Les rhums A1710 sont principalement distribués en France métropolitaine et aux Antilles, mais aussi sur certains marchés spécialisés à l’international, notamment en Europe, en Amérique du Nord et en Asie, où la demande pour des rhums premiums ne cesse de croître.

Cette production artisanale limite tout de même naturellement la présence sur les différents marchés en raison de la rareté des rhums.

« Nous ciblons une clientèle qui cherche un certain raffinement, décrypte Yves Assier de Pompignan. Notamment les femmes qui sont séduites par le côté haute couture, le design des bouteilles et bien sûr par nos rhums. »

Habitation A1710

Le spiritourisme

A1710 ne se limite pas seulement à la production de rhum d’exception et propose une expérience immersive unique aux amateurs et aux amatrices. Notamment via une véritable offre de séjour au cœur de la distillerie, qui va bien au-delà des traditionnelles visites et dégustations.

Les visiteurs peuvent séjourner dans les maisons d’hôtes, situées au plus proche des plantations de canne à sucre et de la distillerie elle-même. Ce cadre privilégié permet une immersion totale dans l’univers du rhum. « Au cours de leur séjour, nos hôtes ont également l’opportunité de participer activement à toutes les étapes de production, ils reçoivent quelques mois plus tard le rhum qu’ils ont ainsi produit ! » précise Marine de Reynal.

Marine de Reynal, directrice markéting d'A1710.
Marine de Reynal, directrice markéting d’A1710.

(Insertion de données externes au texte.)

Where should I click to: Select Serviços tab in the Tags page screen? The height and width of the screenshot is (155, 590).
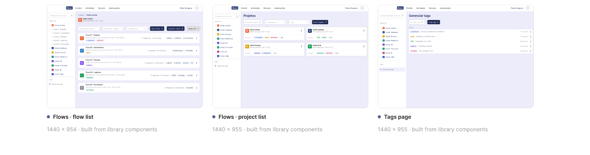pyautogui.click(x=432, y=8)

L’avenir d’A 1710 vu par Marine de Reynal

« Notre méthode de production artisanale et de distillation en alambic nous incite à privilégier la qualité sur le volume. Nous avons fait le choix d’une fabrication minutieuse, où chaque étape – de la sélection des cannes à l’assemblage des rhums vieux – est réalisée avec une attention particulière. Plutôt que d’augmenter la production, nous concentrerons donc nos efforts sur la qualité pour proposer des rhums vieux d’exception, en restant fidèles à notre identité et à nos exigences élevées. L’exploration de nouvelles expressions à travers des vieillissements innovants, et des éditions limitées reste au cœur de notre démarche. Nous souhaitons continuer à mettre en avant le terroir martiniquais et l’excellence artisanale en proposant de grands rhums vieux, authentiques et singuliers, dignes des plus belles eaux-de-vie. »


Le saviez-vous ?

Certaines cuvées d’A 1710 ont la mention « agricole », d’autres « pur jus de canne ». « Ce qui compte c’est d’instruire le consommateur et qu’il comprenne que notre produit est fait à partir du jus de la canne à sucre et non de mélasse », explique Yves Assier de Pompignan. » Vous ne verrez pas non plus la mention AOC figurer sur les étiquettes, mais bien IG Rhum des Antilles françaises. Quant au nom A 1710, il vient de la date d’arrivée de la famille d’Yves Assier de Pompignan en Martinique.